22 julio 2007

¡¡No tendré una casa en la vida!!

Iba el otro día con mi hija a la ciudad a comprar libros, como casi siempre que voy a la ciudad, y en una céntrica calle (Ollerías, Málaga), había esta pintada que, con la comodidad de la cámara en el móvil, me apresté a tomar.


Es sencillamente patético. En primer lugar que en la rica España esté el 30 % de la ciudadanía con ese sentimiento; y en segundo lugar que ni siquiera haya rebeldía en la pintada, que no se relacione con ¿quiénes están ganando para que muchos pierdan? ¿Cómo y por qué se está permitiendo el monumental enmierde de la política municipal con la construcción? ¿Quiénes y en qué cantidades están saliendo beneficiados? ¿Está la problemática financiación de los partidos relacionada con todo esto? ¿Hasta dónde llega el cáncer? Por favor, corten ya, y por lo sano.

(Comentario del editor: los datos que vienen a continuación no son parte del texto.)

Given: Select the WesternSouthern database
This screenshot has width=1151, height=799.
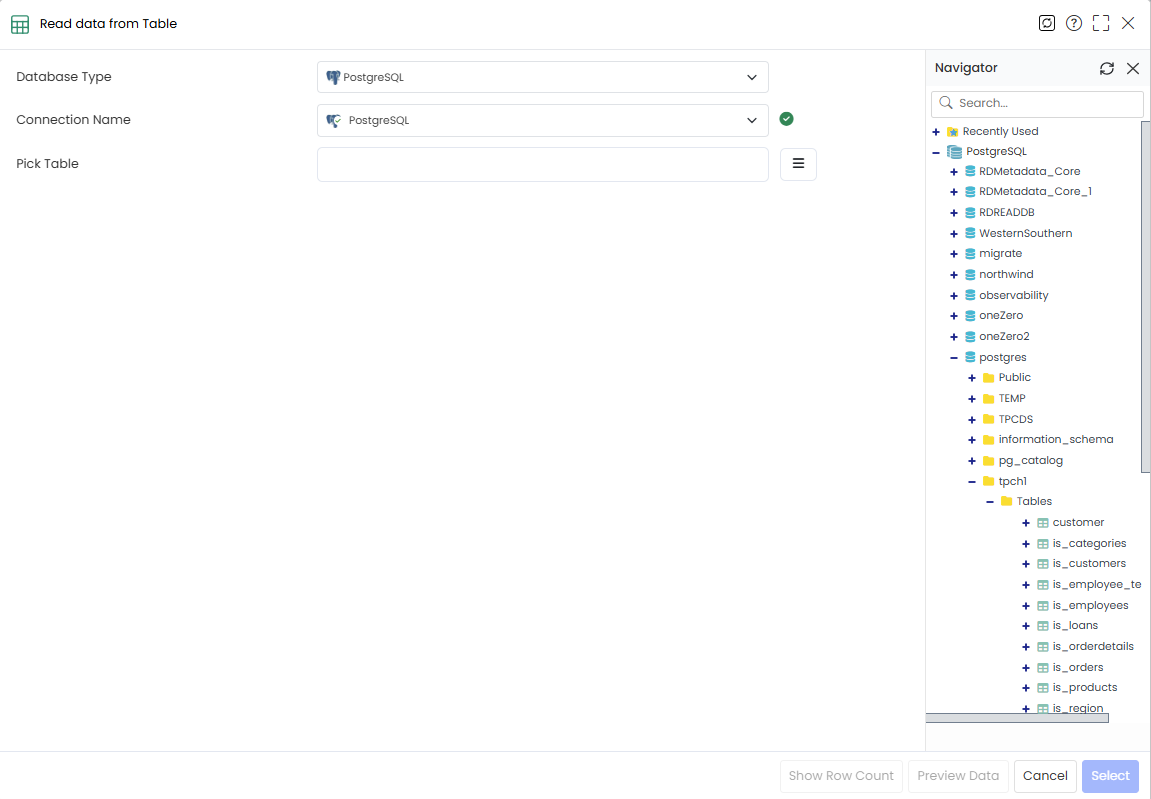Looking at the screenshot, I should point(1025,234).
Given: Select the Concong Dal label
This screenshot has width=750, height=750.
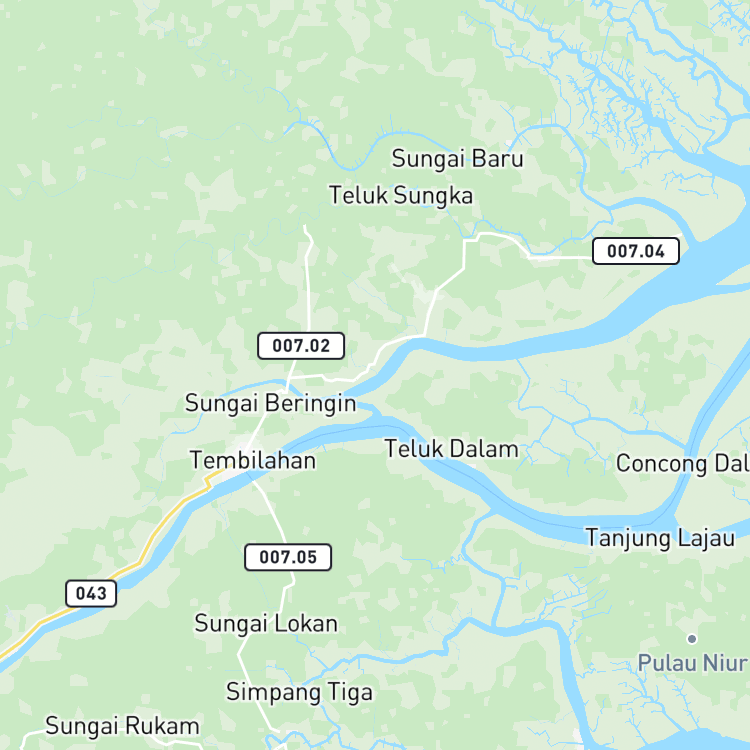Looking at the screenshot, I should (683, 463).
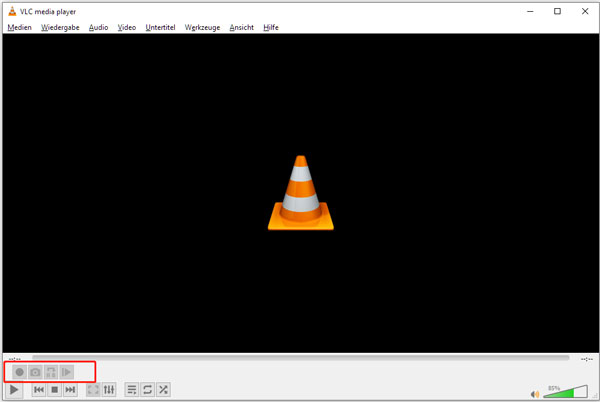Click the playback seek bar
600x402 pixels.
pos(300,357)
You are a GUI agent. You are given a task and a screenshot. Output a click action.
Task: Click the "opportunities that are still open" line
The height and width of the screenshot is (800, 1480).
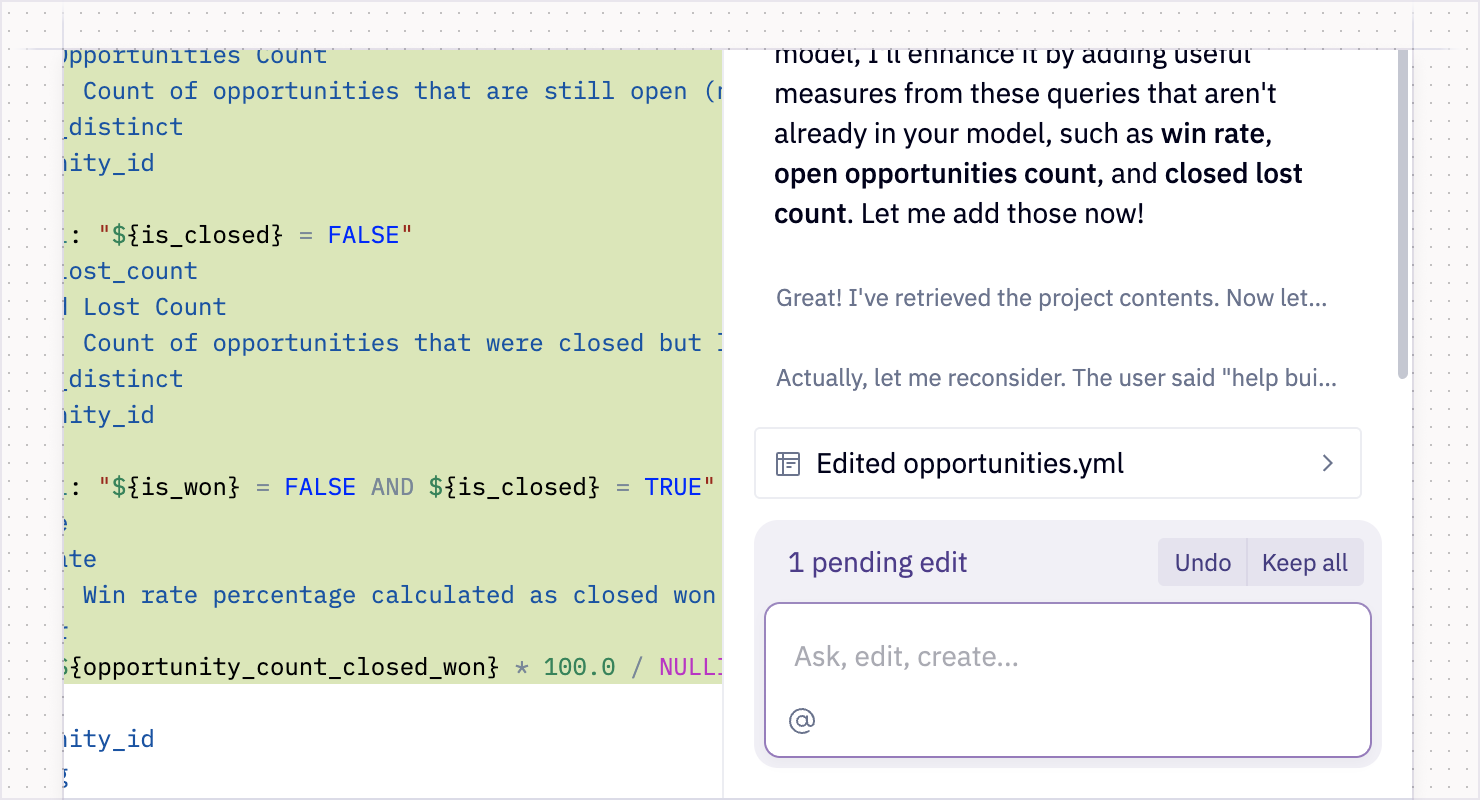tap(400, 91)
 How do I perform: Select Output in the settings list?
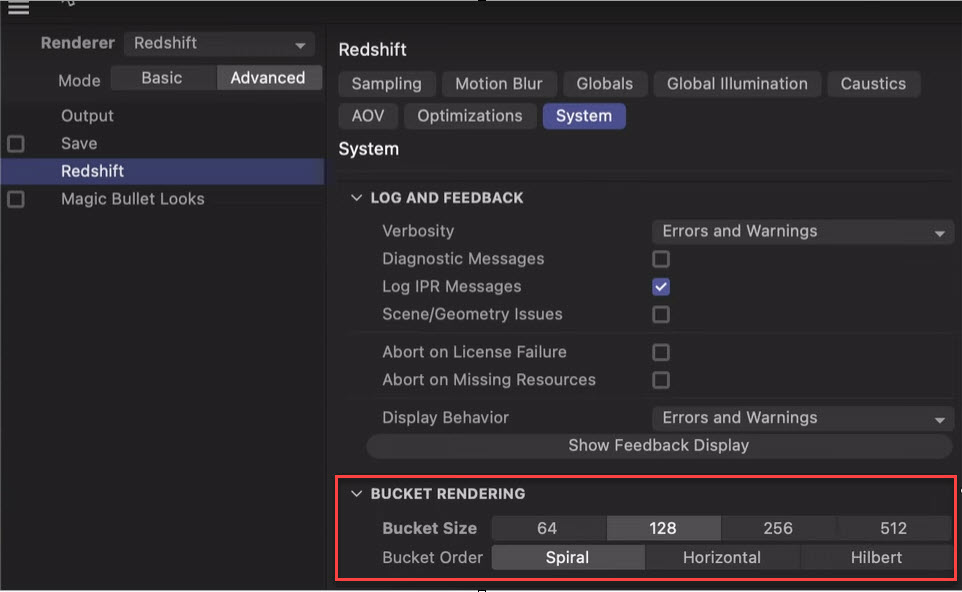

Por poner un ejemplo, el ex alcalde de mi pueblo, lo primero que decidió después de ser elegido alcalde fue ponerse un sueldo por encima del que recibe el Presidente del Gobierno. Menos mal que, manque tarde, su partido le ha dicho que eso es incompatible con su ideología y que tenía que rectificar. Pero estos personajes no rectifican porque están en posesión de la verdad. ¿Que qué verdad? Pues al sentirse acosado, al parecer, ha justificado el sueldecito en que es necesario "para no caer en las tentaciones". Para no robar, te robo legalmente, ciudadano. Es de disparate, y luego se pierden elecciones y se buscan chivos expiatorios normalmente en la prensa, y también traidores y desleales movedores de sillas.

¿Qué ha estado haciendo una persona con esta clarividencia en los principios en el poder municipal durante muchos años? Si quieren se lo enseño a todos con un vídeo o fotos, aunque ya salió en El País como ejemplo de acumulación deslocada de construcción invadiendo la costa y masificando hasta el absurdo las urbanizaciones, en un modelo que "mejora" el de GIL. Evidentemente, viviendo aquí, hace muchos años que veo los modelos GIL y PSOE en Marbella y Mijas costa, respectivamente, y no hay la más mínima diferencia en cuanto a política urbanística (inexistente, of course) de unos y otros. Hasta en lo del capricho por los caballos caros hay más truculentas coincidencias.

Parece que el "andaluces, levantaos" del himno de nuestra tierra vuelve a sonar lleno de sentido, ni siquiera es necesario, al parecer y en este tiempo, pedir tierra, habrá que empezar pidiendo un mínimo de honradez y justicia.

SI EL PODER CORROMPE, NO SE PUEDE ESTAR MÁS DE OCHO AÑOS EN UN PUESTO POLÍTICO DE TOMA DE DECISIONES. Es meridianamente claro.